# WHAT IS NEEDED
Stop after the line that contains "Economy (38, 2370)". Until then, retype each line of the entries exactly from the first one, skipping pictures.

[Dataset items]
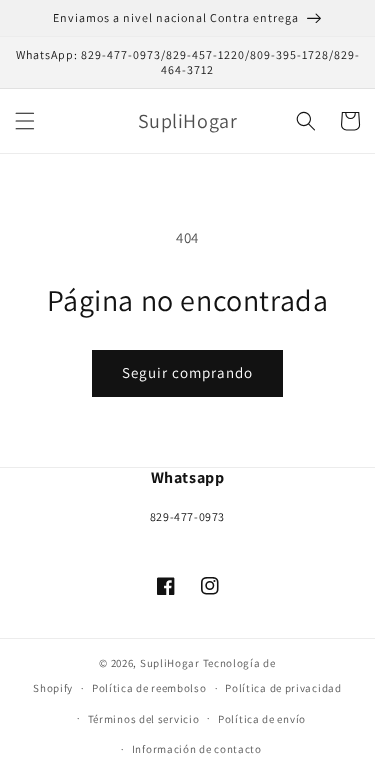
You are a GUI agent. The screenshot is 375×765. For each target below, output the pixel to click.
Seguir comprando (187, 372)
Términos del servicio (144, 719)
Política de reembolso (149, 688)
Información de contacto (197, 749)
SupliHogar (170, 663)
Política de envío (262, 719)
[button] (25, 121)
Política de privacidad (283, 688)
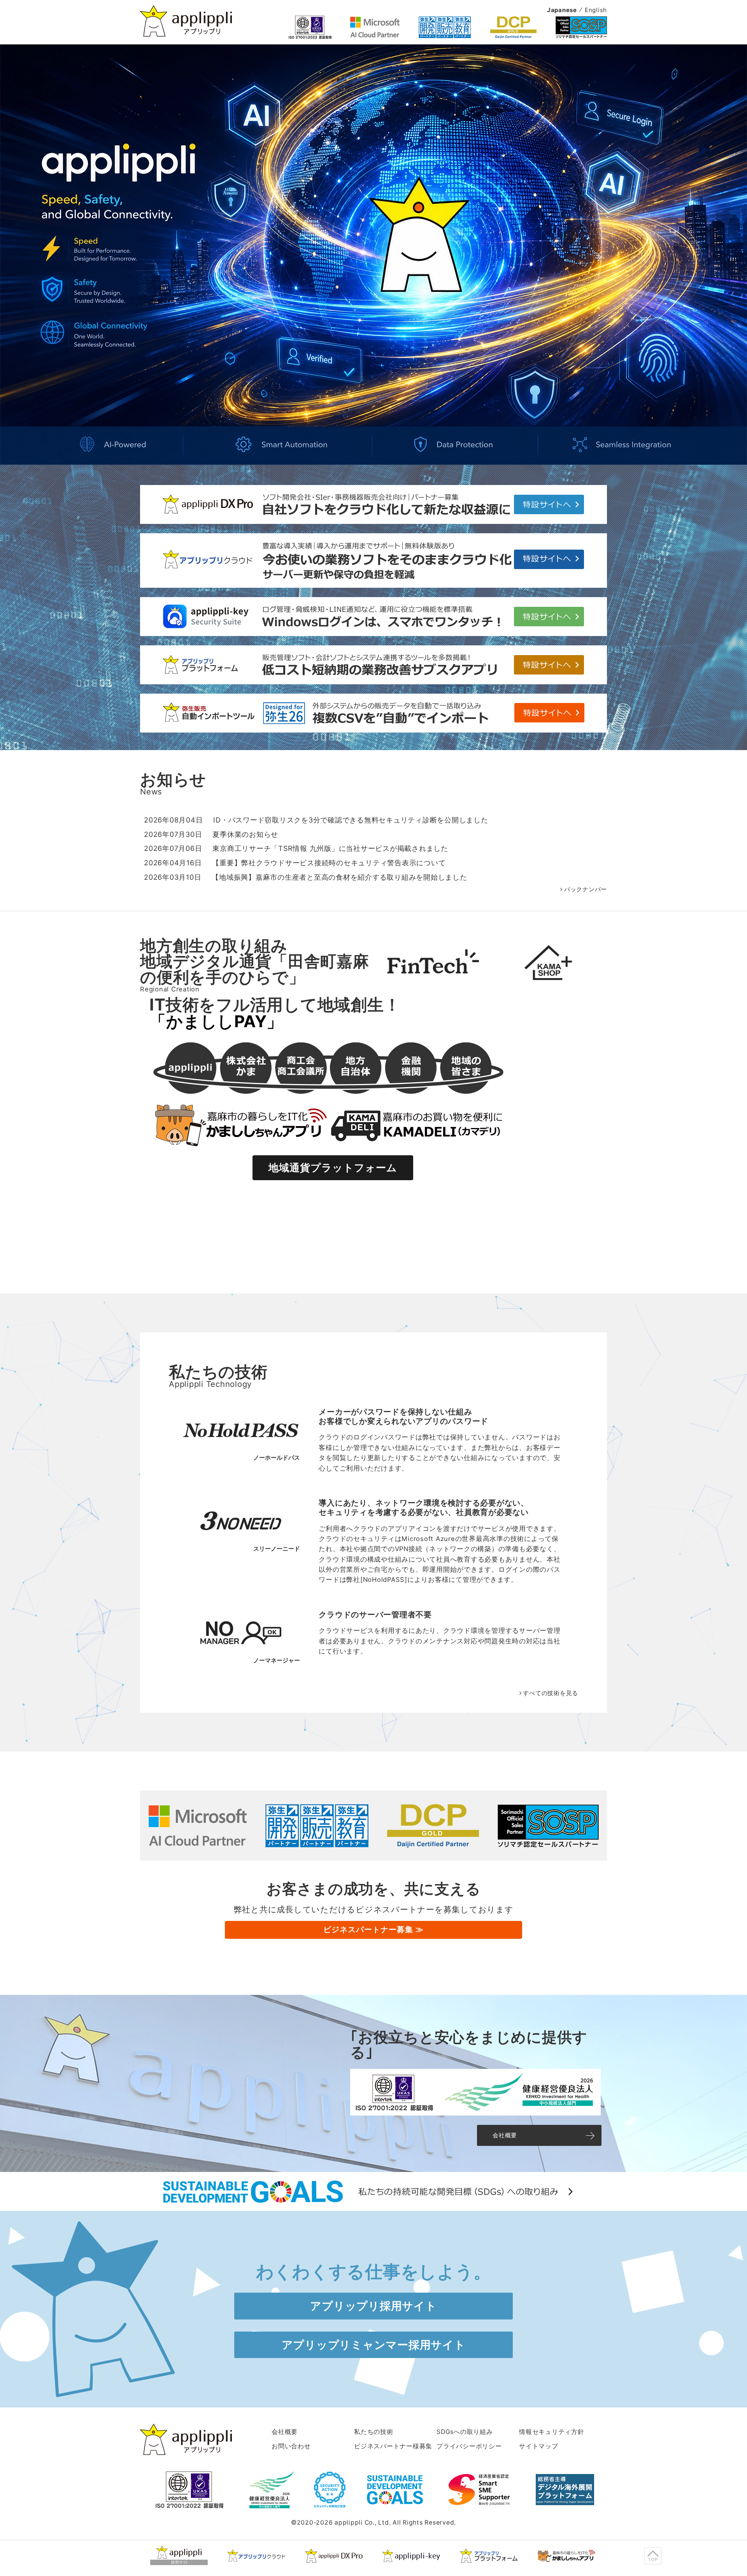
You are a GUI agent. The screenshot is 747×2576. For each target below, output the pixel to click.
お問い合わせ (291, 2446)
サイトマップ (538, 2446)
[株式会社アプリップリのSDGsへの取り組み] (373, 2206)
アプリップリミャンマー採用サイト (374, 2344)
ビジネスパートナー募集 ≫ (373, 1929)
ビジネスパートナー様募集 (393, 2446)
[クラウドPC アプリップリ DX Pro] (333, 2555)
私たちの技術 (373, 2431)
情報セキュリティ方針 (551, 2431)
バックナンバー (585, 889)
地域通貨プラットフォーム (332, 1167)
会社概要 (505, 2135)
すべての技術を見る (550, 1693)
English (596, 10)
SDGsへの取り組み (465, 2431)
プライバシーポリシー (469, 2446)
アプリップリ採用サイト (373, 2305)
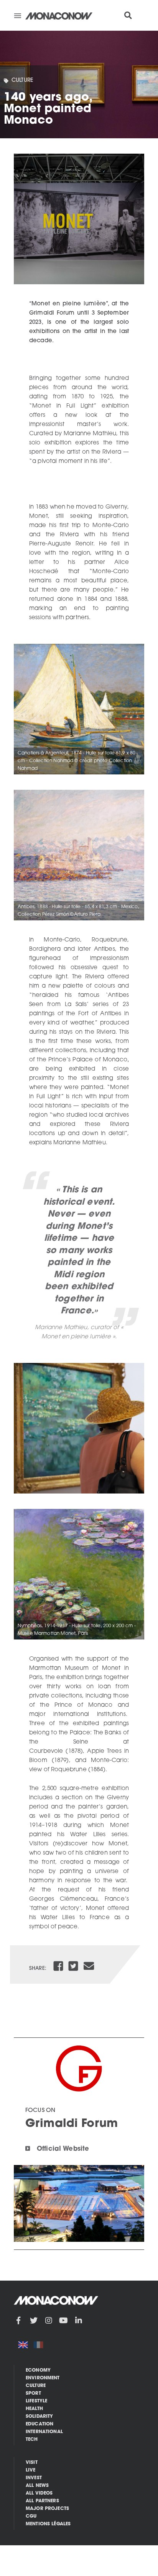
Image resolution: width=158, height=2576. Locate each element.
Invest (34, 2478)
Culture (22, 80)
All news (37, 2485)
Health (34, 2409)
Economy (38, 2370)
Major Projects (47, 2508)
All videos (39, 2493)
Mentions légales (48, 2524)
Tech (32, 2439)
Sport (33, 2393)
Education (39, 2424)
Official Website (63, 2149)
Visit (32, 2462)
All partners (42, 2501)
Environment (43, 2378)
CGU (31, 2516)
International (44, 2432)
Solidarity (39, 2416)
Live (31, 2470)
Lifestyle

# RESPONSE
You are a GUI agent. The screenshot is 375×765. For each target below, output the pixel to click.
Seguir comprando (187, 372)
Términos del servicio (144, 719)
Política de reembolso (149, 688)
Información de contacto (197, 749)
SupliHogar (170, 663)
Política de envío (262, 719)
[button] (25, 121)
Política de privacidad (283, 688)
You are a GUI agent. The screenshot is 747×2576. For each target below, output the pixel to click.
お問い合わせ (291, 2446)
サイトマップ (538, 2446)
[株式会社アプリップリのSDGsへの取り組み] (373, 2206)
アプリップリミャンマー採用サイト (374, 2344)
ビジネスパートナー募集 ≫ (373, 1929)
ビジネスパートナー様募集 (393, 2446)
[クラウドPC アプリップリ DX Pro] (333, 2555)
私たちの技術 (373, 2431)
情報セキュリティ方針 (551, 2431)
バックナンバー (585, 889)
地域通貨プラットフォーム (332, 1167)
会社概要 (505, 2135)
すべての技術を見る (550, 1693)
English (596, 10)
SDGsへの取り組み (465, 2431)
プライバシーポリシー (469, 2446)
アプリップリ採用サイト (373, 2305)
Image resolution: width=158, height=2576. Locate each element.
Invest (34, 2478)
Culture (22, 80)
All news (37, 2485)
Health (34, 2409)
Economy (38, 2370)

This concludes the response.